Vous m'avez faite entrer seule par la porte de droite. Je crois ne pas me tromper en disant que la pièce de droite n'a pas changé pendant les sept années de ma thérapie. Peut-être quelques livres en plus ou en moins sur votre bureau. C'est tout. Le reste de la pièce est resté le même. Je n'y ai pas vraiment prêté attention la première fois. Je me suis assise sur un des deux fauteuils qui vous faisaient face. Je baissais la tête, le menton dans la gorge, les épaules fermées. Je ne disais rien. Je ne voulais surtout pas parler, sortir de mon silence et exister. Vous avez attendu patiemment, vous êtes restée là, en respectant ma présence, vous vous êtes invitée dans mon silence.

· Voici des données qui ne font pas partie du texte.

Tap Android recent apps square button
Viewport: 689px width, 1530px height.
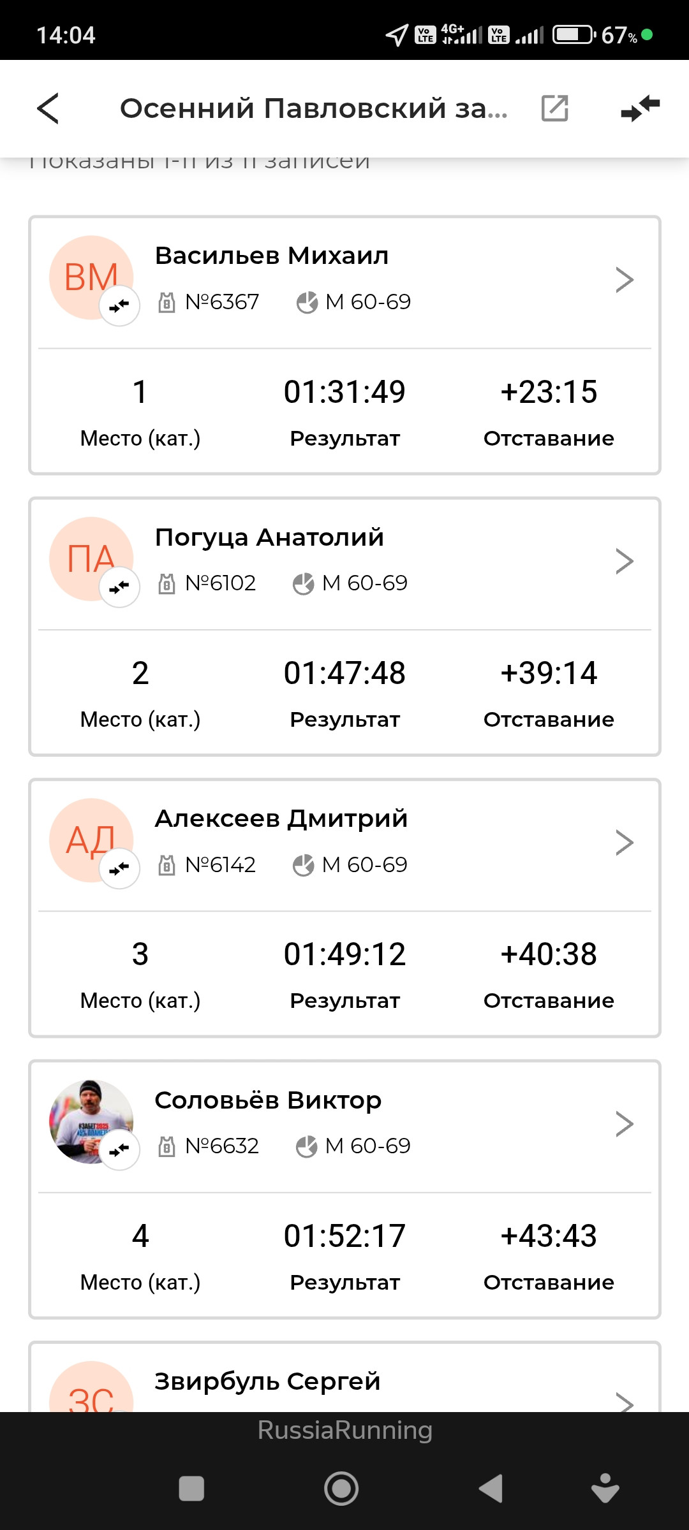coord(191,1489)
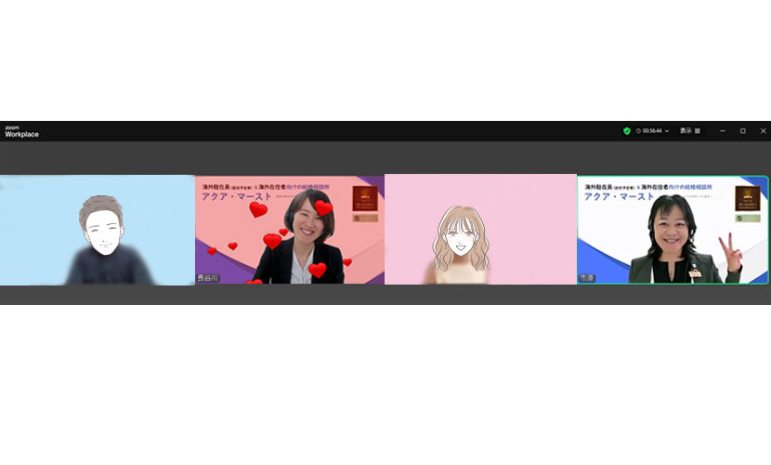Click the clock icon beside the meeting timer
The image size is (771, 465).
(638, 131)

Et puis vous l'avez dite, cette première phrase. D'une voix douce et posée, lentement, en prenant votre temps.
"C'est l'amour qui fait mal comme ça ?"
J'ai levé la tête pour vous regarder. Je me suis sentie plus en sécurité que je ne l'avais jamais été. Vous avez reconnu mon mal, sans le questionner, sans le juger, sans le minimiser. Vous m'avez reçue telle que j'étais. Vous avez posé en une phrase, une phrase si courte, une phrase si puissante, ce qui avait fait ma vie jusque-là et dont je n'avais aucune conscience. Dire que j'avais mal. Quand on nie son mal, on ne peut pas guérir. Quand on accepte son mal, le travail peut commencer. Vous avez prononcé ce mot que j'avais si souvent entendu, pourtant jamais compris, l'amour.
Je sais aujourd'hui que c'est l'amour qui m'a amenée dans votre cabinet. À la fois son manque et son trop-plein. Je ne m'aimais pas beaucoup, c'est vrai. Mais malgré tout, je m'aimais assez pour ne pas me laisser mourir. Je m'aimais assez pour me sauver. J'avais mal. L'amour me faisait mal tous les jours. Mais j'ai su qu'avec vous, je me sortirai de là.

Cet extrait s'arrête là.